- Quoted passage
□ □ □

# Current Evidence, Selective Indications, and the Role of Lymph-Node Assessment in Intraoperative Frozen Section in Thyroid Cancer Surgery: A Literature Review

**Authors:** Gregorio Scerrino, Marco Marcianò, Bianca Vicari, Maria Aurora Bullaro, Renato Di Vuolo, Pierina Richiusa, Giuseppina Orlando, Vito Rodolico, Giuseppina Melfa

PMC · DOI: 10.3390/jcm15041611 · 2026-02-19

## TL;DR

This review examines when intraoperative frozen section is still useful in thyroid cancer surgery, finding it most valuable for central lymph-node assessment in papillary thyroid carcinoma.

## Contribution

The paper provides a comprehensive synthesis of over two decades of evidence to clarify the current role of intraoperative frozen section in thyroid cancer surgery.

## Key findings

- Frozen section has high specificity but limited sensitivity in Bethesda III–IV and V cytology, offering minimal help in cases with high preoperative uncertainty.
- Frozen section reliably detects macrometastases in central compartment lymph nodes of papillary thyroid carcinoma, enabling real-time surgical adjustments.
- Intraoperative assessment of desmoplastic stromal reaction in medullary thyroid carcinoma shows promise as a prognostic marker but remains investigational.

□ □ □

- Provided information

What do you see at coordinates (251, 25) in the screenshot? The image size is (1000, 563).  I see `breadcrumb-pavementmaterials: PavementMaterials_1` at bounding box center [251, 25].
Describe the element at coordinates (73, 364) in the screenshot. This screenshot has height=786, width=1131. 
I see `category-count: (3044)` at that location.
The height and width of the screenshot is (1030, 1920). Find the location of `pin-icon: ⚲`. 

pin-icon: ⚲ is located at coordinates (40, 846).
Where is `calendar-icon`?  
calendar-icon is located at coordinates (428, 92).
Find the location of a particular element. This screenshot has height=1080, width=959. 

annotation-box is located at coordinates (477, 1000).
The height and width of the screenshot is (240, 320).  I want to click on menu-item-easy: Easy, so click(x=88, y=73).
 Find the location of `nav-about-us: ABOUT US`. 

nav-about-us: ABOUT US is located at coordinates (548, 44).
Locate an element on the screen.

□ □ □

- Required work
Repeat, word for word, the portion of the thyroid cancer frozen section review above from "## Contribution" to "real-time surgical adjustments.".

- Response box
## Contribution

The paper provides a comprehensive synthesis of over two decades of evidence to clarify the current role of intraoperative frozen section in thyroid cancer surgery.

## Key findings

- Frozen section has high specificity but limited sensitivity in Bethesda III–IV and V cytology, offering minimal help in cases with high preoperative uncertainty.
- Frozen section reliably detects macrometastases in central compartment lymph nodes of papillary thyroid carcinoma, enabling real-time surgical adjustments.